The city itself, crowning a hill beside the rushing Ierte, is a small Toledo; its streets are narrow and winding; its church towers are numerous, and the red brick houses warmly reflect the brilliancy of the southern atmosphere. The same death, however, the same inactivity and lack of movement, which characterize Toledo and other cities, hover in the alleys and in the public squares, in the fertile vegas and silent patios of Plasencia.
The history of the feuds between the great Castilian families who lived here is tragically interesting: Hernan Perez killed by Diego Alvarez, the son of one of the former's victims; the family of Monroye pitched against the Zuñigas and other noblemen,—these and many other traditions are among the most stirring of the events that happened in Spain in the middle ages.
Even the bishops called upon to occupy the see seem to have been slaves to the warlike spirit that hovered, as it were, in the very atmosphere of the town. The first prelate, Don Domingo, won the battle of Navas de Tolosa for his protector, Alfonso VIII.{287} When the Christian army was wavering, he rushed to the front (with his naked sword, the cross having been left at home), at the head of his soldiers, and drove the already triumphant Moors back until they broke their ranks and fled. The same bishop carried the Christian sword to the very heart of the Moorish dominions, to Granada, and conquered neighbouring Loja.
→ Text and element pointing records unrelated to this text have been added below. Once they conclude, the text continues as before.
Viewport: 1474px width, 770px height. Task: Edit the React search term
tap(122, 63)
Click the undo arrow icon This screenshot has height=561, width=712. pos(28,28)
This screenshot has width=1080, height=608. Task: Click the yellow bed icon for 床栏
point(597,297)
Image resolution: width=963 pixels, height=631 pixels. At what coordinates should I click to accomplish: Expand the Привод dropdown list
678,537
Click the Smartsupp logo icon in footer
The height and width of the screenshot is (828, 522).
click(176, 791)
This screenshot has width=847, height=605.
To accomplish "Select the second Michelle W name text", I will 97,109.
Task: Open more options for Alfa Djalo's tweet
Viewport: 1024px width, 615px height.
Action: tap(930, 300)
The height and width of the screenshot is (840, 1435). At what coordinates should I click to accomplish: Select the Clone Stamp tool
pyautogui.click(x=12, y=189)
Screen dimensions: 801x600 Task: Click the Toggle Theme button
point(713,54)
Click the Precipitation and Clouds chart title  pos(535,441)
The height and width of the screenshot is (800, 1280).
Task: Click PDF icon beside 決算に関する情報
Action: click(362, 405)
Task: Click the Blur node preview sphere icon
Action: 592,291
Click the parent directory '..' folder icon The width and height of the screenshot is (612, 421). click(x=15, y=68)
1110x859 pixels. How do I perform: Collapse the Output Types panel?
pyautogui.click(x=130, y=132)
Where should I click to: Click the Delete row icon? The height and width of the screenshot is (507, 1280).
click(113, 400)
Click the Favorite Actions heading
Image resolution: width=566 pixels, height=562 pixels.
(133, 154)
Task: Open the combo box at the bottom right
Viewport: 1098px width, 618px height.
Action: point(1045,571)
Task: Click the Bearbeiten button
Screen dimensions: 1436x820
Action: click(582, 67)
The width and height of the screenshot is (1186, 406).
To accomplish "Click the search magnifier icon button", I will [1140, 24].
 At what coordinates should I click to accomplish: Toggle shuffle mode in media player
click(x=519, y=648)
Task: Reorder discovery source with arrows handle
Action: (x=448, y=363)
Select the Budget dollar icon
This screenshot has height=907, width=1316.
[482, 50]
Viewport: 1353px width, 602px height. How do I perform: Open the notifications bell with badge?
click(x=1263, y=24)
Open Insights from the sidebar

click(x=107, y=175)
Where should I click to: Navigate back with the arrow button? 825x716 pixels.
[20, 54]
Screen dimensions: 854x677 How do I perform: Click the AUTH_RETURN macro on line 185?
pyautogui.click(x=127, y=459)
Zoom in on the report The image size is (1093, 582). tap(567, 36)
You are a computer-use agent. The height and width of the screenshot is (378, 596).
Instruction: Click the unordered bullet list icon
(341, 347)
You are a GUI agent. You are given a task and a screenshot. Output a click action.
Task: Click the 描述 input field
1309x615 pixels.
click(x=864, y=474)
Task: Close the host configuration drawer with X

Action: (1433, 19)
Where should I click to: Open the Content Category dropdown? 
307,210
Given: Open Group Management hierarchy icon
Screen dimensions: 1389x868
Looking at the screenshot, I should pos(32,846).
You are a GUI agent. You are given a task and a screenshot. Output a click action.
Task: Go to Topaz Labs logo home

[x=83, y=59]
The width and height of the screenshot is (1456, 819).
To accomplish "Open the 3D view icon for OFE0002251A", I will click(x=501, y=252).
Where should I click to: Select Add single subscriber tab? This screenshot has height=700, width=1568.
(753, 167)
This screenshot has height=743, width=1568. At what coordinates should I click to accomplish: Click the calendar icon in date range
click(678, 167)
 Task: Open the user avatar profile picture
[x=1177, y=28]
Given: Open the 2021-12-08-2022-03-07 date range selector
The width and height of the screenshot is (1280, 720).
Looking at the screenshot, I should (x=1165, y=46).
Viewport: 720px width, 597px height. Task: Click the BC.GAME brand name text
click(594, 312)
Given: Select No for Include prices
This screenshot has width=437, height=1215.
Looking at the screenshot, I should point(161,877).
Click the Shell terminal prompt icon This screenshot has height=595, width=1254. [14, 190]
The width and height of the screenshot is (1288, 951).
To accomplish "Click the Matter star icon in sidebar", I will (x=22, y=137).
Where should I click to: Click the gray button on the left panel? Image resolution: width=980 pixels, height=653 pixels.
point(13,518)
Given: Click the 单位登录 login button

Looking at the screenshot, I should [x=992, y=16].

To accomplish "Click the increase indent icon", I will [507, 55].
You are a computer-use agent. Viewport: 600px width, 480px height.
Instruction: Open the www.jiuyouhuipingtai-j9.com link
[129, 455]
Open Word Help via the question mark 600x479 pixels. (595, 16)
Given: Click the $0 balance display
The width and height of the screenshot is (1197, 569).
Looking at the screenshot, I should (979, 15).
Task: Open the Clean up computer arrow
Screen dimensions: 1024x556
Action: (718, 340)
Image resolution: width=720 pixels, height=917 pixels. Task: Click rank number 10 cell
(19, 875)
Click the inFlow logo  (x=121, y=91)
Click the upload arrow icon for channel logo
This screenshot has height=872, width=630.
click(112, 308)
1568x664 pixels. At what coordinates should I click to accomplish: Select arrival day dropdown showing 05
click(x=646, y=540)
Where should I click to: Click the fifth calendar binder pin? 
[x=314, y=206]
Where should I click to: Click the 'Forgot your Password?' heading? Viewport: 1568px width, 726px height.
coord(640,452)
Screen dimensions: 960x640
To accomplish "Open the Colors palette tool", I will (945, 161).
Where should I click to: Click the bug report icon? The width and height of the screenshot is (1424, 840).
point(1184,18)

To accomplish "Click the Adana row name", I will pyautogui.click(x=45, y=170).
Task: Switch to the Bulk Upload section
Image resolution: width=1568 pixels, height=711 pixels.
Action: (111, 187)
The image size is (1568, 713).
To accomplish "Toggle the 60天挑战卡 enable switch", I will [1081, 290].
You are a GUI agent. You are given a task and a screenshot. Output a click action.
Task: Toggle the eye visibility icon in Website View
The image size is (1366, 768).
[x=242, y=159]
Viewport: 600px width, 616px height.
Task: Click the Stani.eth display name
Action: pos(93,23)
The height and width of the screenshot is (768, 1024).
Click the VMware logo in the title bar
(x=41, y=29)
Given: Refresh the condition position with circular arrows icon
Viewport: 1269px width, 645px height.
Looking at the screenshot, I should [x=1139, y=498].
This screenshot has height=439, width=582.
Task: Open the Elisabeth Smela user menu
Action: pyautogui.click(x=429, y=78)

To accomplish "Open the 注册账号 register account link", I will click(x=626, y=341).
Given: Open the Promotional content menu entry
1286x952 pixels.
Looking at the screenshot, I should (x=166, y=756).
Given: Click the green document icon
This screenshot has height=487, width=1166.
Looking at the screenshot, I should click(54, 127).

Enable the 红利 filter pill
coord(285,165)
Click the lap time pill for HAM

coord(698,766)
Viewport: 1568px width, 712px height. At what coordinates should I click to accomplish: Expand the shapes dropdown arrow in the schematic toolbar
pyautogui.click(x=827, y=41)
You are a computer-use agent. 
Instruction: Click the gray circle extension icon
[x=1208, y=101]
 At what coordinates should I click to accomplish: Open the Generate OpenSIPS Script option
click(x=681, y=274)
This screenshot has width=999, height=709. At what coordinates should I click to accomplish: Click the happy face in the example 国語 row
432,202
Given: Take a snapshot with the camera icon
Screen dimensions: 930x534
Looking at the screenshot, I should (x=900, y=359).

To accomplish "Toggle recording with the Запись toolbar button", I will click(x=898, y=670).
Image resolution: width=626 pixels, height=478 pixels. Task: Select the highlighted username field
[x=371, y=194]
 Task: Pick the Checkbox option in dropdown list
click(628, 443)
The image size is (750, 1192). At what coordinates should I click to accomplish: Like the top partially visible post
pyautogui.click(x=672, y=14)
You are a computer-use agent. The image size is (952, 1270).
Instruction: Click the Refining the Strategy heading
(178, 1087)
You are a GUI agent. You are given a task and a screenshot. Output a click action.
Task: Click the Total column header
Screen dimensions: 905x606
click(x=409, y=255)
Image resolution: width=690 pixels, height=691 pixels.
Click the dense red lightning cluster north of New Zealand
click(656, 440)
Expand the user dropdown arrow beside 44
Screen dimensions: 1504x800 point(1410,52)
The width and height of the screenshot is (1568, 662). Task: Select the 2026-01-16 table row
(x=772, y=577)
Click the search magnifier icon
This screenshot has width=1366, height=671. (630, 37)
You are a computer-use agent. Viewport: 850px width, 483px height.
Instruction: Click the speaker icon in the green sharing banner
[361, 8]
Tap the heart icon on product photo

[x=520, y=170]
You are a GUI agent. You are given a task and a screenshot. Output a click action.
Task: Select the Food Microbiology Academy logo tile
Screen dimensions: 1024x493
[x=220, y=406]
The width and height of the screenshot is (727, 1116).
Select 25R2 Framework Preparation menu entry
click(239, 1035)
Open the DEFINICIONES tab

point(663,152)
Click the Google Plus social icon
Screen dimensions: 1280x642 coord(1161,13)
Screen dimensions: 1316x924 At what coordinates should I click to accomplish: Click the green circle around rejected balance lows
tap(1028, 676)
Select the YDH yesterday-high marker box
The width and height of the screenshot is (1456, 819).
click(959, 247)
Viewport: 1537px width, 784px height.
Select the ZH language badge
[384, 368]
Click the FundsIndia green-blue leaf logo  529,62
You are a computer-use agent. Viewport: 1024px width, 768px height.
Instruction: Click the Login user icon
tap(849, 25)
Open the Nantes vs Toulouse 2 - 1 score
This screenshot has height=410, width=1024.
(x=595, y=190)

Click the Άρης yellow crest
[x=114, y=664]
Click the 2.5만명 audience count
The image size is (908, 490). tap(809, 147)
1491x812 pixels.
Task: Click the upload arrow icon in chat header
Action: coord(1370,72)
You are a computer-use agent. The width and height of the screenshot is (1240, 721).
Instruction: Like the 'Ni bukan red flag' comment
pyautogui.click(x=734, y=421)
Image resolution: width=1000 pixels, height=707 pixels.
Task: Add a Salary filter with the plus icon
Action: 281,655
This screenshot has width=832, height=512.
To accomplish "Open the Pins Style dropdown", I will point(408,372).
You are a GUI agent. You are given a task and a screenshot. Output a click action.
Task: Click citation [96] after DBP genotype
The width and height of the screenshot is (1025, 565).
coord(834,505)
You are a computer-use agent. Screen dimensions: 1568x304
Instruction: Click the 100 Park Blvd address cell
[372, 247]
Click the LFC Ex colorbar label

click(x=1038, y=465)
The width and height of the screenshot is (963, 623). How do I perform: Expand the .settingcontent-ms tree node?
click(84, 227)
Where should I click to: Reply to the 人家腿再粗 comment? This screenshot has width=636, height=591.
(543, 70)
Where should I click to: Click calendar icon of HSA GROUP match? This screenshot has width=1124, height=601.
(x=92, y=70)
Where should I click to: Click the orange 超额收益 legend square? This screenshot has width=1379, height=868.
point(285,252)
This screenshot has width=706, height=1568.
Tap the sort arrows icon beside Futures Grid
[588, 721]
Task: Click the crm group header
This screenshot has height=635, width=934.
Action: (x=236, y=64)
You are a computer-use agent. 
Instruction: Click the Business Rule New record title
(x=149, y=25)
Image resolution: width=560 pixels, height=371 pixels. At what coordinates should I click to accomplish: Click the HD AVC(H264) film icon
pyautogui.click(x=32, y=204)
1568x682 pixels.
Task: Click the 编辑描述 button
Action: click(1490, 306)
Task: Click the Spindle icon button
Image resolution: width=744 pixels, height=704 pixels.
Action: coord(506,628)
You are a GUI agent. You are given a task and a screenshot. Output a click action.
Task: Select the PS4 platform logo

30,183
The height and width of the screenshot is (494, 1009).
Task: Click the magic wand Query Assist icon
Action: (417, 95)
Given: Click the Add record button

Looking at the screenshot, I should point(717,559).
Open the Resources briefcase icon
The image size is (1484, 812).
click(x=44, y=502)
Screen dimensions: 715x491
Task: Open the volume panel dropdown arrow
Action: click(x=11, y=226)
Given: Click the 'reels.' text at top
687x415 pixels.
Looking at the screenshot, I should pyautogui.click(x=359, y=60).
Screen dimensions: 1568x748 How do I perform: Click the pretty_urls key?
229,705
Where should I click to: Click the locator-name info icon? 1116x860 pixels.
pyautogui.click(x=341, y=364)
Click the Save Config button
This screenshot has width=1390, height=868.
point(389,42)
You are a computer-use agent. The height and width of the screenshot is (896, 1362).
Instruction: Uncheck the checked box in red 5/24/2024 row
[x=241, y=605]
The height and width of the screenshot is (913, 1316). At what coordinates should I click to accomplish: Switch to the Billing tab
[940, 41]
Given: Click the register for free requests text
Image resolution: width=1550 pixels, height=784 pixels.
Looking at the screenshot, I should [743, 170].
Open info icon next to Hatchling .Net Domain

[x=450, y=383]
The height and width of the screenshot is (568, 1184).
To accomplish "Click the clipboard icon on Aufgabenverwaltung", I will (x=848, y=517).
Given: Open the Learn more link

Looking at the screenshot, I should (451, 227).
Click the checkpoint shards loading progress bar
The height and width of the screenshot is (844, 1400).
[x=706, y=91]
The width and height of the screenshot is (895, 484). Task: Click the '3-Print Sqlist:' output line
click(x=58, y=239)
The next prelate, Don Adán, was one of the leaders of the army that conquered Cordoba in 1236, and, entering the celebrated mezquita, sanctified its use as a Christian church.
The history of the cathedral church is no less interesting. The primitive see was temporarily placed in a church on a hill near the fortress; this building was pulled down in the fifteenth century, and replaced by a Jesuit college.
Toward the beginning of the fourteenth century a cathedral church was inaugurated. Its life was short, however, for in 1498 it was partially pulled down to make way for a newer and larger edifice, which is to-day the unfinished Renaissance cathedral visited by the tourist.
Parts of the old cathedral are, however, still standing. Between the tower of the new{288} temple and the episcopal palace, but unluckily weighted down by modern superstructures, stands the old façade, almost intact. The grossness of the structural work, the timid use of the ogival arch, the primitive rose window, and the general heaviness of the structure, show it to belong to the decadent period of the Romanesque style, when the artists were attempting something new and forgetting the lessons of the past.
The new cathedral is a complicated Gothic-Renaissance building of a nave and two aisles, with an ambulatory behind the high altar. Not a square inch but what has been hollowed out into a niche or covered over with sculptural designs; the Gothic plan is anything but pure Gothic, and the Renaissance style has been so overwrought that it is anything but Italian Renaissance.
The façade of the building is imposing, if not artistic; it is composed of four bodies, each supported laterally by pillars and columns of different shapes and orders, and possessing a hueco or hollow in the centre, the lowest being the door, the highest a stained glass window, and the two central ones blind windows, which spoil the whole. The floral and Byzantine (Arab?) decoration{289} of pillars and friezes is of a great wealth of varied designs; statuettes are missing in the niches, proving the unfinished state of the church.